#### Records from a collection:
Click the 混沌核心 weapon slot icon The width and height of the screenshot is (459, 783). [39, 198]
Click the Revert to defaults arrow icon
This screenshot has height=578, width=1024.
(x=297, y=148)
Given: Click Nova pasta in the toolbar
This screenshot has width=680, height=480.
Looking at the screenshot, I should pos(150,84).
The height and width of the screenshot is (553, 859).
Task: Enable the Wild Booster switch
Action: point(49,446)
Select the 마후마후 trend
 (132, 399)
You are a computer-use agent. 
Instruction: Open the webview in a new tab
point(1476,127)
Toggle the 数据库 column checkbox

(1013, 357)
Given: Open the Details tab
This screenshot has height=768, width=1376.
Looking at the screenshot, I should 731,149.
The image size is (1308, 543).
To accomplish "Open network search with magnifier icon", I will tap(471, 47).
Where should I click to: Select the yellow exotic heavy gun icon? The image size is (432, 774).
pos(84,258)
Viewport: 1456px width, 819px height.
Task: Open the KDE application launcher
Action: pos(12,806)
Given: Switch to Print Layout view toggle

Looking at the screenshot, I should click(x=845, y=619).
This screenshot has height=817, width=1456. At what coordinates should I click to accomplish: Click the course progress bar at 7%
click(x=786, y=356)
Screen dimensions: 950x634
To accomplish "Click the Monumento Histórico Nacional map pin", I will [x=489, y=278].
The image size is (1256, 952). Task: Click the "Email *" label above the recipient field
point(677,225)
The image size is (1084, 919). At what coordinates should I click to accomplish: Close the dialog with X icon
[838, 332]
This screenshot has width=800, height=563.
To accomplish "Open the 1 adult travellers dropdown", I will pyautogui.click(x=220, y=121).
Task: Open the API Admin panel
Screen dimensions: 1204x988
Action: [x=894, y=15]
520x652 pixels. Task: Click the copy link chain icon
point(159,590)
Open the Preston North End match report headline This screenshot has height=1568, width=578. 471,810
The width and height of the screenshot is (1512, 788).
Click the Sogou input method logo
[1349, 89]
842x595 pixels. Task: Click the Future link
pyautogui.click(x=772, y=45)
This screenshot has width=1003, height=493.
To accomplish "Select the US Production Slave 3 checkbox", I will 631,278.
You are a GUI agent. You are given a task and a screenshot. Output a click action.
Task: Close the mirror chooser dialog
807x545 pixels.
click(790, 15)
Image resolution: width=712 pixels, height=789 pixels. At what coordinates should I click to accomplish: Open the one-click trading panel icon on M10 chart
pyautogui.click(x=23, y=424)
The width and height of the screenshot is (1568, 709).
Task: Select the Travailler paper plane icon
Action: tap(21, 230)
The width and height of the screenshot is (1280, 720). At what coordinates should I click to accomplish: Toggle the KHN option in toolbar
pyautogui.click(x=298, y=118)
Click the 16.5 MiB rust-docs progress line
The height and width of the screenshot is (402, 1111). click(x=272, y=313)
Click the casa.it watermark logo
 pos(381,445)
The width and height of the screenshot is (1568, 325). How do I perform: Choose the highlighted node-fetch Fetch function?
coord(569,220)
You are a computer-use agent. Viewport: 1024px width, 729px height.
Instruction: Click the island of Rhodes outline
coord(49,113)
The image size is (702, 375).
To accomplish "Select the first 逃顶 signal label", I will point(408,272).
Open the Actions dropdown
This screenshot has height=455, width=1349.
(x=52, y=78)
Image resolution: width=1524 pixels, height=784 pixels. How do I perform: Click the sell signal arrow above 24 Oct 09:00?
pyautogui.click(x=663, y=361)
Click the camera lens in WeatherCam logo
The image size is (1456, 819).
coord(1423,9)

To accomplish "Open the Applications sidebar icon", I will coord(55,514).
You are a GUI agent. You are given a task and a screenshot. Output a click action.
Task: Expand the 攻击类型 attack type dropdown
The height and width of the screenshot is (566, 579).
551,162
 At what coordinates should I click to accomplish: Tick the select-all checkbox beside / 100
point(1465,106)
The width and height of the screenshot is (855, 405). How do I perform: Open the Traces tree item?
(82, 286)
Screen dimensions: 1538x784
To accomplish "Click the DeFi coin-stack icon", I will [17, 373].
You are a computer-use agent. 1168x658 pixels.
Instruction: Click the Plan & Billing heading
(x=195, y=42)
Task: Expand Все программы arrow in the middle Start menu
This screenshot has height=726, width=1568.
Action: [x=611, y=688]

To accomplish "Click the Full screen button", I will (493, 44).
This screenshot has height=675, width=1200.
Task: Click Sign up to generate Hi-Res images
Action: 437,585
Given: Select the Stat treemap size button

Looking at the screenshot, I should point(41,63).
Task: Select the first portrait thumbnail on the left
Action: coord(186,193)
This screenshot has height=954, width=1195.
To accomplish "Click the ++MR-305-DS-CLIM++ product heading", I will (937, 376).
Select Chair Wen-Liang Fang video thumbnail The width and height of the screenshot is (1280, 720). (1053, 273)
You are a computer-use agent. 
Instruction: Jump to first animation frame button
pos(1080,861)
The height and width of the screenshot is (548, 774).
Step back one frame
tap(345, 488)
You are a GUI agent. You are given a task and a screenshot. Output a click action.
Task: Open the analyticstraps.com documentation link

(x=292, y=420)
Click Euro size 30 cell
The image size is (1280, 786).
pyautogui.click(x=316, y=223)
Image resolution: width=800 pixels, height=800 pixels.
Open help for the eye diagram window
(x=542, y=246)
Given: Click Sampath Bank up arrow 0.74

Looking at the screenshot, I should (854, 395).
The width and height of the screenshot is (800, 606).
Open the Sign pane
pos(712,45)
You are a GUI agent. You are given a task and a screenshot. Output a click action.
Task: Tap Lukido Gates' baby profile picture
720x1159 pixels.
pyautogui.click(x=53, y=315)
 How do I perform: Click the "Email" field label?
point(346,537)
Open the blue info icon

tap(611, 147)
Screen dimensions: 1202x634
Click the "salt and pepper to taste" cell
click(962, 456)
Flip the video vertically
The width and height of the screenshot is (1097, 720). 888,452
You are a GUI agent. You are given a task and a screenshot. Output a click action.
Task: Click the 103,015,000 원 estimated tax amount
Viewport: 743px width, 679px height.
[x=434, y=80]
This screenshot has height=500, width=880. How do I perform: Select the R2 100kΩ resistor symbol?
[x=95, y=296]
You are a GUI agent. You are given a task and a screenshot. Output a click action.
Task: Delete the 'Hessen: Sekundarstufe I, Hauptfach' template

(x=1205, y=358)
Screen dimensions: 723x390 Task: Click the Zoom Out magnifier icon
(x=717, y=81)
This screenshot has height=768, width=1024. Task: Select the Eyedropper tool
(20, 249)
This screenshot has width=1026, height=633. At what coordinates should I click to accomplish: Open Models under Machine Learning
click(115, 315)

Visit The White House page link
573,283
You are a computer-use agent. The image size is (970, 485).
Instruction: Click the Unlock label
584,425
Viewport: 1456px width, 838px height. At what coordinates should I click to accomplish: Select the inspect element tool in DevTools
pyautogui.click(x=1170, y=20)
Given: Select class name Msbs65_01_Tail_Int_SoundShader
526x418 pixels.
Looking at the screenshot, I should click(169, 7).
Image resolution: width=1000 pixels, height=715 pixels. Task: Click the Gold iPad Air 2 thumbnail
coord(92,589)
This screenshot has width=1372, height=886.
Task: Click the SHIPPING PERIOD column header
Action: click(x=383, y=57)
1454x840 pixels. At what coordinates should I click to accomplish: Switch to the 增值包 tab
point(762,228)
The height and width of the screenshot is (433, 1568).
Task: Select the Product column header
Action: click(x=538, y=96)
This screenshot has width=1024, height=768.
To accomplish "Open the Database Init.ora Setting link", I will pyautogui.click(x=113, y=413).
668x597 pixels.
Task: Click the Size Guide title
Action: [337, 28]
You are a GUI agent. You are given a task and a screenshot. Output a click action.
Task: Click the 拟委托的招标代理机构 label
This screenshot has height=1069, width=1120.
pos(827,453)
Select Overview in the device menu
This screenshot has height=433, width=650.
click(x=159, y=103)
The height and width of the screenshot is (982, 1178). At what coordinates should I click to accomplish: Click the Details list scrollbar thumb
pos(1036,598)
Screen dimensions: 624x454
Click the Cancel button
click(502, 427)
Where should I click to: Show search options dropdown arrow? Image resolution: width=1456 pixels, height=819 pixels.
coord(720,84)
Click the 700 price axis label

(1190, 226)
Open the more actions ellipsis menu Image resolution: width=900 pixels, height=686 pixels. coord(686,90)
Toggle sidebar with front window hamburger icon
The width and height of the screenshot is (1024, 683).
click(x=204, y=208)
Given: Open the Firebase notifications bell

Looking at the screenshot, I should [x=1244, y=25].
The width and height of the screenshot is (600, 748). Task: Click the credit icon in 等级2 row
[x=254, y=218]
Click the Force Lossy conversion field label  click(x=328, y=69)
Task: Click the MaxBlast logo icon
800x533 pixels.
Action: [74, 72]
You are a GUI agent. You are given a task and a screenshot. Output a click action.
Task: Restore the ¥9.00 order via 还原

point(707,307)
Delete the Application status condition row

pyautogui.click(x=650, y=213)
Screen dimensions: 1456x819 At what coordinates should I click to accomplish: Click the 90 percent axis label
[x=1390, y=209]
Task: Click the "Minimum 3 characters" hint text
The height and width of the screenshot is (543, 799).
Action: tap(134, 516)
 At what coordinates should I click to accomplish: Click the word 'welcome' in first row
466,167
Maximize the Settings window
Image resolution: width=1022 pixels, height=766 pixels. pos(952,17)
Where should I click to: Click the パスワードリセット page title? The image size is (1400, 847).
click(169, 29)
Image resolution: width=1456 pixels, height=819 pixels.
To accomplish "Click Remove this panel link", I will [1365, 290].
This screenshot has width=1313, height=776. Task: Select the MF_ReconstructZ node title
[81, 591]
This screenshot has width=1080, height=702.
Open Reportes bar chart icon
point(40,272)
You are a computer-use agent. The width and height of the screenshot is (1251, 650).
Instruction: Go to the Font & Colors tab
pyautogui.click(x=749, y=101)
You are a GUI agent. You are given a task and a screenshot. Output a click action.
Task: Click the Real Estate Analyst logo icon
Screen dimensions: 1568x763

#### Description of the task:
Repeat the items above exactly, starting at the line containing "Click the 16.5 MiB rust-docs progress line" and ending at the line containing "coord(569,220)", with both of those lines included.

#### Task response:
Click the 16.5 MiB rust-docs progress line
The height and width of the screenshot is (402, 1111). click(x=272, y=313)
Click the casa.it watermark logo
 pos(381,445)
The width and height of the screenshot is (1568, 325). How do I perform: Choose the highlighted node-fetch Fetch function?
coord(569,220)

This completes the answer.